Herbal oils are commonly used for massage, skin creams, salves, sunbathing oils, etc… They are for external use and generally keep up to 1 year in a cool dark place. Whether you choose the hot or cold infusion method mainly depends on the herb you are infusing.
Cold Infusion Cold infusions are good for herbs that lose their qualities when heated. Generally, most flowers fall into this category as do some soft roots (mostly roots containing mucous). Pack your jar tightly with herbs and cover completely with your oil. Put the lid on and leave in the sun (windowsill, greenhouse, etc…) for 2-3 weeks.Place cheesecloth over a new jar and pour your mixture into it. Then squeeze the oil through the bag (you can just pick it up and squeeze over the jar).
Pack your jar tightly with herbs again (same kind as before) and pour your now infused oil over them. Cover and leave in the sun again for 2-3 weeks. Strain again and you’re done and ready to store your cold infused oil.*Cold pressed oil is produced with very low heat. Oils manufactured with higher heats have degraded flavor, color and nutritional value. Cold pressed oils tend to be more expensive as the higher heat methods produce more oil.

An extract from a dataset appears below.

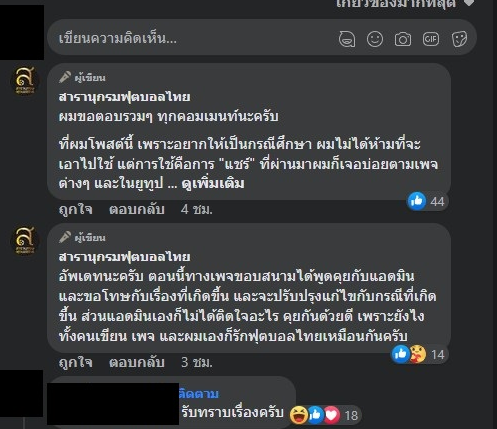
Task: Insert a GIF via the GIF icon
Action: [431, 39]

Cold Infusion: Jar, enough herb (usually flower heads) to pack your jar and 4-5 cups of cold pressed oil* (depending on the size of your jar).
Hot Infusion: Jar, about 9 ounces (250 g) dry herb or 26.5 ounces (750 g) fresh herb and 2 cups (500 ml) oil (sunflower oil is commonly used, as is olive oil).

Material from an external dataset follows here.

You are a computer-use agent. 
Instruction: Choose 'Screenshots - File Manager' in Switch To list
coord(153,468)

Hot Infusion Hot infusions are used for herbs that need some heat to help them release their properties into the oil. Most roots fall into this category as do some fruits (hard dry berries for example). Leaves can be infused with the hot or cold infusion method based on how delicate they are. The more delicate, the more likely you will want to use cold infusion.Place your herb and oil into the top of a double boiler or in a glass bowl that will sit over a pan of boiling water. Heat the mixture gently for about 3 hours. You will want to gently stir occasionally as well. Place cheesecloth over your wine press and pour your mixture in. (You can secure the cheesecloth with string or a rubber band). Press your mixture and strain the oil into a jar. Store in glass airtight jars.